*** Opening of SOURCE DOCUMENT ***

The Department of Health & Human Services says HIPAA standards apply only to:
Health care providers who transmit any health information electronically in connection with certain transactions.
Health care providers that meet this standard are said to be a HIPAA Covered Entity.
We wonder if the expectations of the healthcare marketplace have moved beyond the notion of a Covered Entity. If you are in healthcare, do patients expect you to behave like a Covered Entity?
Try to imagine this encounter between a patient and the receptionist in a small clinic:
Patient: Hi, I would like a copy of my medical records.
Receptionist: I'm sorry but we don't provide copies of medical records.
Patient: But I heard it is my right under HIPAA to get a copy of my medical records.
Receptionist: This clinic is not a 'Covered Entity' under HIPAA so legally we do not have to give you a copy of your medical record.
Patient: What is a Covered Entity?!? I just want a copy of my medical records...
Is it becoming irrelevant to even ask if a clinic is a HIPAA Covered Entity? Patient's expect all healthcare providers to respect Patient Rights and protect Patient Privacy. Beyond the letter of the law, the healthcare marketplace now assumes the HIPAA policies as a baseline - or is rapidly moving in that direction.
Although HIPAA also applies to insurance companies and medical researchers, the focus of this book is just on small health care providers - small clinics with less than 50 employees.
This book takes the perspective of the small clinic. By small clinic we mean a couple of clinicians and some administrative support staff, usually less than 50 employees in total. There is nothing magic about the number 50. If you have 52 employees, this book is still good for you.
While we think that the healthcare industry is suggesting that all clinics should respect Patient Rights and protect Patient Privacy, legally, these types of small clinics *may* need to comply with HIPAA.
Offices of Physicians (except Mental Health Specialists)
Offices of Physicians, Mental Health Specialists
Freestanding Ambulatory Surgical and Emergency Centers
Offices of Dentists
Offices of Optometrists
Offices of Podiatrists
Offices of Chiropractors
Offices of Physical, Occupational and Speech Therapists, and Audiologists
Offices of All Other Miscellaneous Health Practitioners
source: US Census Bureau: North American Industry Classification System (NAICS)
We suggest that you not get too caught up in whether you are an old-school clinic or a new-school clinic, whether you are a covered entity or not a covered entity. The healthcare industry has moved beyond the politicians and now assumes that all clinics comply with HIPAA. The rebel image may work for the Dukes of Hazzard, but younger patients and clinicians are unlikely to want to work with a non-HIPAA compliant clinic. This book helps you get with the program.

*** Close of SOURCE DOCUMENT ***

#### [WORK REQUIRED]
According to the text on HIPAA and small clinics, how many employees does a small clinic usually have in total? The listing is not required for this work.

*** Opening of EXTRACTED INFORMATION ***

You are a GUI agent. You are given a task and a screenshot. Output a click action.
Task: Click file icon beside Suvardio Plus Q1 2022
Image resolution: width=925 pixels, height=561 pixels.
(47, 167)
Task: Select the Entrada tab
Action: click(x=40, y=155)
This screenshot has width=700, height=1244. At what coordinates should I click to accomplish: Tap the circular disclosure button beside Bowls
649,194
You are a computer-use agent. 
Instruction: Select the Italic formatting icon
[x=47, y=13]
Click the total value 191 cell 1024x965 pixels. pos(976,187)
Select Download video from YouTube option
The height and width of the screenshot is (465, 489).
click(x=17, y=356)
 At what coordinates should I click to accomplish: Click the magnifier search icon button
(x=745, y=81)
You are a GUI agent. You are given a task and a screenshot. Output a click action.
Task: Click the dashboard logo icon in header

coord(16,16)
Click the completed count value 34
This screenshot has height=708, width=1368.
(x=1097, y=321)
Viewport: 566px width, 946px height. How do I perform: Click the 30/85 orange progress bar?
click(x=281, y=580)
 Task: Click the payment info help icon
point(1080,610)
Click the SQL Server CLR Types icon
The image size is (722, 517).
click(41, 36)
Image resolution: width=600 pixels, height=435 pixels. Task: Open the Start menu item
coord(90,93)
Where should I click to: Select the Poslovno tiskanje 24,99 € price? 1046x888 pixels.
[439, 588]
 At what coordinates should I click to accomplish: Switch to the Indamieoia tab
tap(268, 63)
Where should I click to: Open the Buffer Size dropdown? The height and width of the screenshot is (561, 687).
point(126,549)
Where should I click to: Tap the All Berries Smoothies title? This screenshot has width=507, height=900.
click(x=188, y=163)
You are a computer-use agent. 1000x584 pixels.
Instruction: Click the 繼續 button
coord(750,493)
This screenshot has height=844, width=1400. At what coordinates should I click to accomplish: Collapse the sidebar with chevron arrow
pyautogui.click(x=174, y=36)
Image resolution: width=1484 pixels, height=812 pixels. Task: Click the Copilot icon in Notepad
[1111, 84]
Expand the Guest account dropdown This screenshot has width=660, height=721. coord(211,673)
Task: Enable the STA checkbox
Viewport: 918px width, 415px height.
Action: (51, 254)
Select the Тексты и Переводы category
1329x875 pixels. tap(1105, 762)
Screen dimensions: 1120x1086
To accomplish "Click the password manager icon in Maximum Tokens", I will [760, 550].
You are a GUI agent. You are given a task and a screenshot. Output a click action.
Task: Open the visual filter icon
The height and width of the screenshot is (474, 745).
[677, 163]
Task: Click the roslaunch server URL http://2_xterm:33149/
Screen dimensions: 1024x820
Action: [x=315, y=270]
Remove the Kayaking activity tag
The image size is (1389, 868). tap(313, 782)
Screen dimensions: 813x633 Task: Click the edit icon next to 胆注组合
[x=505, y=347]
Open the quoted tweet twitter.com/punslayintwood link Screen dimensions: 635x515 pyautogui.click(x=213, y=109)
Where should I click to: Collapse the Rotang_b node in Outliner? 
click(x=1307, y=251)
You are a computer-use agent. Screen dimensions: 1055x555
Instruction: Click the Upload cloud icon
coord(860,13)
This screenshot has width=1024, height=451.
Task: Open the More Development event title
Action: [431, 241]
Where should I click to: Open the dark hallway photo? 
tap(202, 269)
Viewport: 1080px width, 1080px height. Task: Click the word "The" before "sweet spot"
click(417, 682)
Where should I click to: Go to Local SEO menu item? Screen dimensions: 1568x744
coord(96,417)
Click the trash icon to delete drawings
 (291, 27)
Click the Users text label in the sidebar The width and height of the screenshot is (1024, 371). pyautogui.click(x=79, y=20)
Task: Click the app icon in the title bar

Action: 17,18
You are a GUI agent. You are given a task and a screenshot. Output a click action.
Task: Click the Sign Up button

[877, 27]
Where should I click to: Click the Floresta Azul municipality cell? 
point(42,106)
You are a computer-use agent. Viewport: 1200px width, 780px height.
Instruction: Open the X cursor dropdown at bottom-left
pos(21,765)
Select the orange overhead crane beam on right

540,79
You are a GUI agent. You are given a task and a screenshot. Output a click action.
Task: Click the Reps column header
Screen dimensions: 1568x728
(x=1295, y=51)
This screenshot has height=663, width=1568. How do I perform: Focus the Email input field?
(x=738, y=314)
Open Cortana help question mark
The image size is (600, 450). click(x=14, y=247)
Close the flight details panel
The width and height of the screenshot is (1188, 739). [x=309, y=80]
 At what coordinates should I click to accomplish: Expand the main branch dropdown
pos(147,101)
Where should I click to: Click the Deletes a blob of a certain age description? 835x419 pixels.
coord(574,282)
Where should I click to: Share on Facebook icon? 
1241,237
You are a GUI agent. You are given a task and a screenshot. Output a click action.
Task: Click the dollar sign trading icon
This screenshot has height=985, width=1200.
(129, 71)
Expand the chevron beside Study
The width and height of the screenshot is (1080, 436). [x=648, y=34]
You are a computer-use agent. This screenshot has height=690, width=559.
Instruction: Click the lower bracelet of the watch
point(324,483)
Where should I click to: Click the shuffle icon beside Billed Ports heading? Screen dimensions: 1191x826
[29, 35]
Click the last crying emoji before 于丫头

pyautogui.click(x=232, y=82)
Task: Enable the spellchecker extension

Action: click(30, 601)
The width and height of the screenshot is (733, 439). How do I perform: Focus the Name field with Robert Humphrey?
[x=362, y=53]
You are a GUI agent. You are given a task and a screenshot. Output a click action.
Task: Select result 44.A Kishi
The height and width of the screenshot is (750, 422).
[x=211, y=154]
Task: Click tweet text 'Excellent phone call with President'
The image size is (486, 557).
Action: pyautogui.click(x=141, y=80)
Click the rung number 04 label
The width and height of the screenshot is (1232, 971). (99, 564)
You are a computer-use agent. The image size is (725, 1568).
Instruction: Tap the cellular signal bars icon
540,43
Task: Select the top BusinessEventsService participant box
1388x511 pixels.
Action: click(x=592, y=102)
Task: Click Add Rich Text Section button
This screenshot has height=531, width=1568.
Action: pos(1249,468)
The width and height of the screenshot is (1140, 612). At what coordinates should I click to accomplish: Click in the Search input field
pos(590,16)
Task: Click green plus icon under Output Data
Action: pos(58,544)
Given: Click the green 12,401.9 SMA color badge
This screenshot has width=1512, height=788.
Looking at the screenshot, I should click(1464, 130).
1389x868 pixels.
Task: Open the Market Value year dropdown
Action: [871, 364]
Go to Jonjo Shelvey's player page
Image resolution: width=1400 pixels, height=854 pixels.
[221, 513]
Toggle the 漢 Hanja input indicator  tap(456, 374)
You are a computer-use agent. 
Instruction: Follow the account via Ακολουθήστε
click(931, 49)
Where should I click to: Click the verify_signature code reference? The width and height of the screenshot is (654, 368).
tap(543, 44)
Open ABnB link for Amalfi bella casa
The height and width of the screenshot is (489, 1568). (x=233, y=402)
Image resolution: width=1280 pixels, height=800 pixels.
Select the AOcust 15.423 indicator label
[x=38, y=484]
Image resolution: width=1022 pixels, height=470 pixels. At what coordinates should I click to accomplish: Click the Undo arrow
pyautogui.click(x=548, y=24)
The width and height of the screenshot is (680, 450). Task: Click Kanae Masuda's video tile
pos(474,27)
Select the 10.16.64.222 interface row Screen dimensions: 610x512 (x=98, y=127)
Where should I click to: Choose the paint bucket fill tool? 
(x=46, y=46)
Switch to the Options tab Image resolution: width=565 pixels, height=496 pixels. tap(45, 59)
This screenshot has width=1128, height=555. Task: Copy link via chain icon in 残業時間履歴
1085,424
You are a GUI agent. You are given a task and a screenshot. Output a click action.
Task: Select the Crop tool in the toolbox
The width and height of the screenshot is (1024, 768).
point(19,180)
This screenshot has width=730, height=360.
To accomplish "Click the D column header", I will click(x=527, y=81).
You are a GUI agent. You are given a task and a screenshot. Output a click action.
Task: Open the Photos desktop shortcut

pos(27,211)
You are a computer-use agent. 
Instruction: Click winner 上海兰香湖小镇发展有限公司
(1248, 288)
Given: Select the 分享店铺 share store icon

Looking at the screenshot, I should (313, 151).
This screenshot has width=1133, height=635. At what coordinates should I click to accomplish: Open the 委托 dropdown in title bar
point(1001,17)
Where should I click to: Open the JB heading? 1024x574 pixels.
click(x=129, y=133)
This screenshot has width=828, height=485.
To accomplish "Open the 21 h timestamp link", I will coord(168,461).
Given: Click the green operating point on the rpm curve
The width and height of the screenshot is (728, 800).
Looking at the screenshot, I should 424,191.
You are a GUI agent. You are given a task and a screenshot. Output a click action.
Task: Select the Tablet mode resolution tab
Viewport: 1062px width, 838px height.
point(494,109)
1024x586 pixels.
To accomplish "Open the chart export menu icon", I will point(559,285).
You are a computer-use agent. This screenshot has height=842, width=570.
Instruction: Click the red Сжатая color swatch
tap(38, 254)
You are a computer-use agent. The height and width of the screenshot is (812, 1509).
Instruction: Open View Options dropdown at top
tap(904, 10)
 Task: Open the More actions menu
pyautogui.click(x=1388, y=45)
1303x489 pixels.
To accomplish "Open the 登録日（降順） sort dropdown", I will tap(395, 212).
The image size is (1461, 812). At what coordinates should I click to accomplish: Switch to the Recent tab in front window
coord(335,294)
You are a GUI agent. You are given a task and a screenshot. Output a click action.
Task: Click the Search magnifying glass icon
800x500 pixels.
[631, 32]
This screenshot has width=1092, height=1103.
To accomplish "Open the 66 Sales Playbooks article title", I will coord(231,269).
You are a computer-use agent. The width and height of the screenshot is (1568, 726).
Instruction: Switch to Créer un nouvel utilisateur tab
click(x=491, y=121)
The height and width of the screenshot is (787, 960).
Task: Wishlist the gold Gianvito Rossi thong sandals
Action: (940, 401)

*** Close of EXTRACTED INFORMATION ***

#### [ANSWER FOR THE TASK]
Usually less than 50 employees in total.